● Problem
Copy the data starting at the line that contains "bend [297, 1381]" and stopping after the line that contains "(189, 795).", swapping "Kennedy" for "Lincoln" and leaving everything else unchanged.

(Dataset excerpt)

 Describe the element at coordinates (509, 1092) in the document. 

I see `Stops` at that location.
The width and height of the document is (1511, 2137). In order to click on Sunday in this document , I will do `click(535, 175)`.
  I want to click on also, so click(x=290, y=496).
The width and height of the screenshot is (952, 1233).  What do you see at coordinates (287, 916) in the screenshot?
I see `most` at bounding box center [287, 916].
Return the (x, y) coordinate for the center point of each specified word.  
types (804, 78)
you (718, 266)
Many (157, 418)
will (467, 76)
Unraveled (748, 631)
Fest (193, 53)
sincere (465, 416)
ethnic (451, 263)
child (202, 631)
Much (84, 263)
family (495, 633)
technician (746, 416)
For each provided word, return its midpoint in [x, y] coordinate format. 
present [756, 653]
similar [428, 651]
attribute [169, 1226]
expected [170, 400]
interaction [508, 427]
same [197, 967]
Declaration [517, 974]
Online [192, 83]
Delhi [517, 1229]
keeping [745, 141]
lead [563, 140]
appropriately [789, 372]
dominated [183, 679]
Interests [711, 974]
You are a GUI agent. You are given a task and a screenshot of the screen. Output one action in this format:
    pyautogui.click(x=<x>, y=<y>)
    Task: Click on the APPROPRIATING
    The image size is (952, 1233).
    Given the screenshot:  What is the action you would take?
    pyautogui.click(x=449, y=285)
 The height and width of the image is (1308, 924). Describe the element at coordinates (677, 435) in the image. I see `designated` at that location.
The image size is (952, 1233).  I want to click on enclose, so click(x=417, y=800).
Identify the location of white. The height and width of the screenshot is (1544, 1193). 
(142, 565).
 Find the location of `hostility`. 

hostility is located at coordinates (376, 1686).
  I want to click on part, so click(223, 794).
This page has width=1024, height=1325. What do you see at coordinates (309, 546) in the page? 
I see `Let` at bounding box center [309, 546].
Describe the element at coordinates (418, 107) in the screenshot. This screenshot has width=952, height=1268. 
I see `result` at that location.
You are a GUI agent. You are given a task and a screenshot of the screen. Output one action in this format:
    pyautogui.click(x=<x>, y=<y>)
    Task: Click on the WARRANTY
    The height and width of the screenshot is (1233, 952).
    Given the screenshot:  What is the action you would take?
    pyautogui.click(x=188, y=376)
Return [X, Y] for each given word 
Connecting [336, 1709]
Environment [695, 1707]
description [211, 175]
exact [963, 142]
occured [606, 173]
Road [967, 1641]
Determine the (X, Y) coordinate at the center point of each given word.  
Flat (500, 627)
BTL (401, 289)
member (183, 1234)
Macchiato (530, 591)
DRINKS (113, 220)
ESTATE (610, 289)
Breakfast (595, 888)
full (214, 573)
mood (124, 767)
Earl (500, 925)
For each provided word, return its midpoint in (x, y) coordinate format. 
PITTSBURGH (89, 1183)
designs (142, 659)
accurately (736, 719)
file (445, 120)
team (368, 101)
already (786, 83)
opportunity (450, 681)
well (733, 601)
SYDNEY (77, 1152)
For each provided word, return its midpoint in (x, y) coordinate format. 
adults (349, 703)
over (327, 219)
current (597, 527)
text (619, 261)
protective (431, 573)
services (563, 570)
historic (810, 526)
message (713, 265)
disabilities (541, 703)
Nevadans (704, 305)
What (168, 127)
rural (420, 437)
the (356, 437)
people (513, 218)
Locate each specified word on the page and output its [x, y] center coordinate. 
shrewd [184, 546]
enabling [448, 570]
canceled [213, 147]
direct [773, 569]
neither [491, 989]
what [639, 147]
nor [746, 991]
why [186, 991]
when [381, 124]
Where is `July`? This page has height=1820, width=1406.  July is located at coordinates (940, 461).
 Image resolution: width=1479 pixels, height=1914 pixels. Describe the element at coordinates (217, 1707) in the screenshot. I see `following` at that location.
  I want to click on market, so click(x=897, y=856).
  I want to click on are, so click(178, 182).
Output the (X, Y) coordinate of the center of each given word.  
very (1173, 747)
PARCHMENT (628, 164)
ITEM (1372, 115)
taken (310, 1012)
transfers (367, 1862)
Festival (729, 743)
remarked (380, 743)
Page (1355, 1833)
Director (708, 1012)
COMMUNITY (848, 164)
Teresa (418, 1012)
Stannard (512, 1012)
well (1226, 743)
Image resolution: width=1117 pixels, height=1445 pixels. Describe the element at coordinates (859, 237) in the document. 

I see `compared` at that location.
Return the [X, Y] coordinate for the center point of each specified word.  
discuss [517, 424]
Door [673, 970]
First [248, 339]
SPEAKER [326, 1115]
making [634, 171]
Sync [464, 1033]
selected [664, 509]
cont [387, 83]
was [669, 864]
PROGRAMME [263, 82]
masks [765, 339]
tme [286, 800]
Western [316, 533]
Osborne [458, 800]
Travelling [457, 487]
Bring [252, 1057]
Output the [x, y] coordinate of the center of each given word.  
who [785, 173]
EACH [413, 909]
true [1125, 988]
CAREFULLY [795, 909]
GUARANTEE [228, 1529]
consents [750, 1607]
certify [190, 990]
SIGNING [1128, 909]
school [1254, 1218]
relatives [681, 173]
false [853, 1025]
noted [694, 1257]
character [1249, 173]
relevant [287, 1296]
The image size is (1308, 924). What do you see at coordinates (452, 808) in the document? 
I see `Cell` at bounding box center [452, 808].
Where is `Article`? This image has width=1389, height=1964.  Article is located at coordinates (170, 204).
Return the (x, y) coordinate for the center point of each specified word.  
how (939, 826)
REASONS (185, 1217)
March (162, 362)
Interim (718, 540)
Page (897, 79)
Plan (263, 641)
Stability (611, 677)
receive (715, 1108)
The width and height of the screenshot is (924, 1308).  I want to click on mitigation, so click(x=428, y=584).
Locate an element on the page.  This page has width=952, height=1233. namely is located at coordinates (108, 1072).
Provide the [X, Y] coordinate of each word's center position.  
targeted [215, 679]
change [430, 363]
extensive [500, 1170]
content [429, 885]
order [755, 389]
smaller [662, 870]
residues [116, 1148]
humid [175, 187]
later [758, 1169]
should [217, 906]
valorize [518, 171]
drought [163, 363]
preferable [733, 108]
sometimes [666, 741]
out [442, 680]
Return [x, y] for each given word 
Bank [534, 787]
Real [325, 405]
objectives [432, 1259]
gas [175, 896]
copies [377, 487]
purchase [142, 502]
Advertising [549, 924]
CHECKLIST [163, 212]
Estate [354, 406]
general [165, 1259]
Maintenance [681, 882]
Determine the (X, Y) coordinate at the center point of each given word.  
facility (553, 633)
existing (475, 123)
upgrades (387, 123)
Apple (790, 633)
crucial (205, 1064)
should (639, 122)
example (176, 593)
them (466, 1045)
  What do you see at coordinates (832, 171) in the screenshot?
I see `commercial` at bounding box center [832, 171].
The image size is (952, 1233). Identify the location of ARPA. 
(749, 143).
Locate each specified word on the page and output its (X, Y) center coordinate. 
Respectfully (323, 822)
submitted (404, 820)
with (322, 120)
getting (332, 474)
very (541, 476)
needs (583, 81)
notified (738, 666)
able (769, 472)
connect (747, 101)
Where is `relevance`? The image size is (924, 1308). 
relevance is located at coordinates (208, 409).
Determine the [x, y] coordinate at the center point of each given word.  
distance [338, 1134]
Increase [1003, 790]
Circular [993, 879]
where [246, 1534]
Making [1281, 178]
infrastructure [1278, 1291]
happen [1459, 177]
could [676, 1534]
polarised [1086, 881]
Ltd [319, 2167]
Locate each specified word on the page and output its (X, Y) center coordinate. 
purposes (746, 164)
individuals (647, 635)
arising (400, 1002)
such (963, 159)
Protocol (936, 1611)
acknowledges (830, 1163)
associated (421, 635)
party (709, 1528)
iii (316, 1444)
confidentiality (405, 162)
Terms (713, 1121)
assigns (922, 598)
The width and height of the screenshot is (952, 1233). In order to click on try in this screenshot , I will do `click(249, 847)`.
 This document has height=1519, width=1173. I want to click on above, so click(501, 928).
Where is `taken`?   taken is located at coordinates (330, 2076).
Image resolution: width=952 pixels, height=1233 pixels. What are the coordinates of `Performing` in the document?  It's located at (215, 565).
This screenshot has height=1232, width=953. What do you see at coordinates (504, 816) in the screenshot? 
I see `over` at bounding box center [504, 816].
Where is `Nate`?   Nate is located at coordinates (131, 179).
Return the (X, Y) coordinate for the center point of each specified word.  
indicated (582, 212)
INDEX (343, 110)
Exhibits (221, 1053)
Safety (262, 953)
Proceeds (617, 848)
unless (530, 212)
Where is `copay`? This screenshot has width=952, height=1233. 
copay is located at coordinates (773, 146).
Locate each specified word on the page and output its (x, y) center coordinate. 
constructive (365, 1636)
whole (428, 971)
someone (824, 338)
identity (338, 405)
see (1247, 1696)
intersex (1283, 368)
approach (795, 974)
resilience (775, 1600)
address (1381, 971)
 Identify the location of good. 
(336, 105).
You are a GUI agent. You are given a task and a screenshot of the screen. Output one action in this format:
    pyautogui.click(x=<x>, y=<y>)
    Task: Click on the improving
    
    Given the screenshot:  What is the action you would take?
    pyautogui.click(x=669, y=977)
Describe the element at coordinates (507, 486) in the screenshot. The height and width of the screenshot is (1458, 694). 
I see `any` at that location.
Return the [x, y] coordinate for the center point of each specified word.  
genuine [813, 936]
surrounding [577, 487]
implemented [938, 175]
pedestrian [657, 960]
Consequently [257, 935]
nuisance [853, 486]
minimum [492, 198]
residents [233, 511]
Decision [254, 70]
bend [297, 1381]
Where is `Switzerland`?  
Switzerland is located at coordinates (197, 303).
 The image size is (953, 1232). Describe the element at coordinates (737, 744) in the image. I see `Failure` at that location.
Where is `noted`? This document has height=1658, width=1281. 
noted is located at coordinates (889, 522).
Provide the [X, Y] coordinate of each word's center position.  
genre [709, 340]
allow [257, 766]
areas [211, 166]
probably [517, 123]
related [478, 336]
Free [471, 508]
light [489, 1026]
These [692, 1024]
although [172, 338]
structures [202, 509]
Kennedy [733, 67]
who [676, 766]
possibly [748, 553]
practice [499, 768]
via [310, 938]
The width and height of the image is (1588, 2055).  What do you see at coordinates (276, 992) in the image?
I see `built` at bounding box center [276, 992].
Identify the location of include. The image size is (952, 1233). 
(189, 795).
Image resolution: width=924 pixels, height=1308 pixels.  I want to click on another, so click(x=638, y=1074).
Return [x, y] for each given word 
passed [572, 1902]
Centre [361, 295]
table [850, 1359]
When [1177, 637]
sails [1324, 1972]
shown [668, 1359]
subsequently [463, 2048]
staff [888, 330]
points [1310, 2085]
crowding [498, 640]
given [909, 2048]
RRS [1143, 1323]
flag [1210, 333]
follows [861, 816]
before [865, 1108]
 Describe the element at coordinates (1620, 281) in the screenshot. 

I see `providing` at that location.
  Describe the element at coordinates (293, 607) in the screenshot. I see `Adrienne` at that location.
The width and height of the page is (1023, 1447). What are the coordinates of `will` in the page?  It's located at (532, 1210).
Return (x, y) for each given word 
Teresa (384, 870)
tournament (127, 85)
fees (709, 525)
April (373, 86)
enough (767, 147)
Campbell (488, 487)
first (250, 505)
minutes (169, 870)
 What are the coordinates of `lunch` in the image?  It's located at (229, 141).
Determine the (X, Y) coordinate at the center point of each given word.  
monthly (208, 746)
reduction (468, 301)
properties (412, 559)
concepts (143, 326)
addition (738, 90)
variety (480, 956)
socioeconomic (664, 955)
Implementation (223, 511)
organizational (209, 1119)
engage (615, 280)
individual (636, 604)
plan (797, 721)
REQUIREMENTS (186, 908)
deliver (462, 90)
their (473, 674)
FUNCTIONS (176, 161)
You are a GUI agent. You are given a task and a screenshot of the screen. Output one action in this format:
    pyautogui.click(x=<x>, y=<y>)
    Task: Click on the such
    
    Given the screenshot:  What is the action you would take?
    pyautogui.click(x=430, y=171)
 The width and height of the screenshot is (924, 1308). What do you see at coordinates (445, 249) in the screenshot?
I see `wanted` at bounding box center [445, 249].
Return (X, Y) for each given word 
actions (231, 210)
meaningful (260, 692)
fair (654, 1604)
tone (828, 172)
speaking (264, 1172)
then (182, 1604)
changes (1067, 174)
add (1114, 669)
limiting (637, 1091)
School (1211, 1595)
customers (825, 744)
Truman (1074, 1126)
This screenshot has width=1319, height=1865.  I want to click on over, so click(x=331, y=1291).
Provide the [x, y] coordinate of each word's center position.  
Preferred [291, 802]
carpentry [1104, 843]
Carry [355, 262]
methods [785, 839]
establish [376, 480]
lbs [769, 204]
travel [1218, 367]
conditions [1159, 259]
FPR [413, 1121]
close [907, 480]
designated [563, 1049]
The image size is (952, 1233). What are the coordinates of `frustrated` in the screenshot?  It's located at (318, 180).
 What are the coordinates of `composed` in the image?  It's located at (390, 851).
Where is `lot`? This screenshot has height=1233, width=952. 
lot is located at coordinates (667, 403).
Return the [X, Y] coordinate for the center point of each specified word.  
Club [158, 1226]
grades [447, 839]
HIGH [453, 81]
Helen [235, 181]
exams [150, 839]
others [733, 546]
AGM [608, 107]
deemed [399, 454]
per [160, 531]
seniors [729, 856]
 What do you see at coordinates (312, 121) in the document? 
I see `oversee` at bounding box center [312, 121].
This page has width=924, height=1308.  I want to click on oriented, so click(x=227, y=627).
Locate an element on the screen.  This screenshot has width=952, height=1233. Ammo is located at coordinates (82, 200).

● Response to the task
bend [297, 1381]
Where is `Switzerland`?  
Switzerland is located at coordinates (197, 303).
 The image size is (953, 1232). Describe the element at coordinates (737, 744) in the image. I see `Failure` at that location.
Where is `noted`? This document has height=1658, width=1281. 
noted is located at coordinates (889, 522).
Provide the [X, Y] coordinate of each word's center position.  
genre [709, 340]
allow [257, 766]
areas [211, 166]
probably [517, 123]
related [478, 336]
Free [471, 508]
light [489, 1026]
These [692, 1024]
although [172, 338]
structures [202, 509]
Lincoln [733, 67]
who [676, 766]
possibly [748, 553]
practice [499, 768]
via [310, 938]
The width and height of the image is (1588, 2055).  What do you see at coordinates (276, 992) in the image?
I see `built` at bounding box center [276, 992].
Identify the location of include. The image size is (952, 1233). 
(189, 795).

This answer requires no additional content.